Heavy rains are complicating earthquake recovery efforts in southwestern China, where the death toll from Monday's disaster has risen to 82.
More than 20,000 people have been moved to temporary shelters amid the threat of landslides and buildings collapsing in the mountainous region of Sichuan province, state media reported Thursday. The rains are expected to last at least through Friday.
Another 35 people are missing and 270 have been hospitalized with injuries from the magnitude 6.8 quake that leveled building and sent boulders tumbling onto roads in Sichuan's Ganze Tibetan Autonomous Region and neighboring Ya'an city, the reports said.
Buildings were also shaken in the provincial capital of Chengdu, where 21 million people are among the 65 million Chinese under a strict COVID-19 lockdown confining them to their homes and residential compounds.
Following the quake, police and health workers in Chengdu refused to allow anxious residents outside, adding to public frustration over the government's strict zero-COVID policy mandating lockdowns, quarantines and other restrictions, even while the rest of the world has largely reopened.
Despite the impact on the economy and public sentiment, the policy has become closely identified with president and Communist Party leader Xi Jinping in what has been called a politicization of health care.

Dataset records
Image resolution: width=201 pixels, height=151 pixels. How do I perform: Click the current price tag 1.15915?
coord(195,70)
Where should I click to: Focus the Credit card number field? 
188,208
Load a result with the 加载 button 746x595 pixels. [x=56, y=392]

* * *

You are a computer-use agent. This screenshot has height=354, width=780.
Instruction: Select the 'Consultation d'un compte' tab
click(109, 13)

List of tasks
(A) In one to three sentences, explain why more than 20,000 people were moved to temporary shelters, according to the report on the Sichuan earthquake.
(B) Resume the report on the Sichuan earthquake, starting after its final sentence.
The items come from a different source than the text.

Answers to the exercise
(A) They were moved because of the threat of landslides and collapsing buildings in the mountainous region of Sichuan province. Heavy rains were complicating recovery efforts there.

(B)
The government is also discouraging domestic travel during the mid-autumn festival on Saturday and the weeklong national holiday at the start of October.
Virus outbreaks have been reported in 103 cities, the highest since the early days of the pandemic in early 2020.
Monday's quake was centered in a mountainous area of Luding county, which sits on the edge of the Tibetan Plateau roughly 200 kilometers (125 miles) from Chengdu.
Friction between tectonic plates in the region frequently cause earthquakes, including China's deadliest in recent years, a 7.9 magnitude temblor in 2008 that killed nearly 90,000 people in Sichuan.
That quake devastated towns, schools and rural communities outside Chengdu, leading to a years-long effort to rebuild with more resilient materials.